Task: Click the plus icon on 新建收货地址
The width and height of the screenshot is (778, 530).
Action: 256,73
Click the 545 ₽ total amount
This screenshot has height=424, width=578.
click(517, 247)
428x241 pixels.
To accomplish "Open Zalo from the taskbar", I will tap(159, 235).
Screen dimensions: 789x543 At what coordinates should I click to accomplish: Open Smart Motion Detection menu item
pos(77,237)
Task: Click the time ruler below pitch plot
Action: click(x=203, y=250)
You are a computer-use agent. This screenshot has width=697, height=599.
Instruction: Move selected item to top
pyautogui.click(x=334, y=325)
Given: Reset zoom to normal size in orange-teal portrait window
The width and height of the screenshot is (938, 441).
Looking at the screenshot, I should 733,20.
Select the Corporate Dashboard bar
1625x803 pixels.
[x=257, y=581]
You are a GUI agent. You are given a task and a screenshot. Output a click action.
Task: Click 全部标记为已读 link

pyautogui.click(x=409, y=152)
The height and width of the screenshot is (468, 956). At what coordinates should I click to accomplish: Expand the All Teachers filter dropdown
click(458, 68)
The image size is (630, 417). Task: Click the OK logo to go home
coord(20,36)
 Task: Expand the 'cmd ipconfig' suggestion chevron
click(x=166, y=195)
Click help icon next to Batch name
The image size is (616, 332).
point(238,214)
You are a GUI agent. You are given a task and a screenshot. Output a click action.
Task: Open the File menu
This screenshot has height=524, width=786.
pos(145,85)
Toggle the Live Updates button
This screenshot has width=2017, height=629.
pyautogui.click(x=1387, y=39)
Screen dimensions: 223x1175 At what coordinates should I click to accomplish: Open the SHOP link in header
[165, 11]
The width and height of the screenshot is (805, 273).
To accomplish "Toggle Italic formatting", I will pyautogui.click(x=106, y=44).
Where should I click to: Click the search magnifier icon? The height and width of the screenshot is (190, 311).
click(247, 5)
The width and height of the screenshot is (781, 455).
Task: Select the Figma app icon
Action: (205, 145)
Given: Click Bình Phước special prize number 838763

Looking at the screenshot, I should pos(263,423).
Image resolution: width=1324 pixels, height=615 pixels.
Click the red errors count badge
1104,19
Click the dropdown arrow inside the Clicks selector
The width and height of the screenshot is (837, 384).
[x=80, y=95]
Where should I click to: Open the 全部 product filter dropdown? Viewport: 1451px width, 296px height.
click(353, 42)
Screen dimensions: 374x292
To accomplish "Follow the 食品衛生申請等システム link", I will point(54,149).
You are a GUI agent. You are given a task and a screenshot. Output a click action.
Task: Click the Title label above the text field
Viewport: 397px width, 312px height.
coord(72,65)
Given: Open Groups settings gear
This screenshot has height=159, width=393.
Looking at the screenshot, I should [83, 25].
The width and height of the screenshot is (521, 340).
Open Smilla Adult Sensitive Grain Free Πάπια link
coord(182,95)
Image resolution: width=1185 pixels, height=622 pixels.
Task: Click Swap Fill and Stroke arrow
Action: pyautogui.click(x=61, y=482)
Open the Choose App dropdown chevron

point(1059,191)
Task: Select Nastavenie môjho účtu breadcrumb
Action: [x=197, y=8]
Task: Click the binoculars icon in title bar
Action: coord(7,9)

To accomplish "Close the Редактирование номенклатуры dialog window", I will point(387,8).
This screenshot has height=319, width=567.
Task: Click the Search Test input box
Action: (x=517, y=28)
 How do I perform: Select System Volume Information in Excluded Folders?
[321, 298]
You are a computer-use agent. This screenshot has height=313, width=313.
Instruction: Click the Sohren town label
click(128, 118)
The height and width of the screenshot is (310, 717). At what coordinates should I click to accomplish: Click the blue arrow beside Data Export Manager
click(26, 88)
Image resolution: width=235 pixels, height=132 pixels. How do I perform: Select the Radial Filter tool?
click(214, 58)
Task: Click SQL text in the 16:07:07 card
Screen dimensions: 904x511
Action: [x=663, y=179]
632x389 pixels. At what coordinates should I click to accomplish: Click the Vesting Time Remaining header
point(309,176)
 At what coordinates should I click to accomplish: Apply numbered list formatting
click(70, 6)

*What the task asks:* Working through the records above, copy each line in which "computer" is found.

*Task solution:*
You are a computer-use agent. This screenshot has width=697, height=599.
You are a computer-use agent. This screenshot has height=313, width=313.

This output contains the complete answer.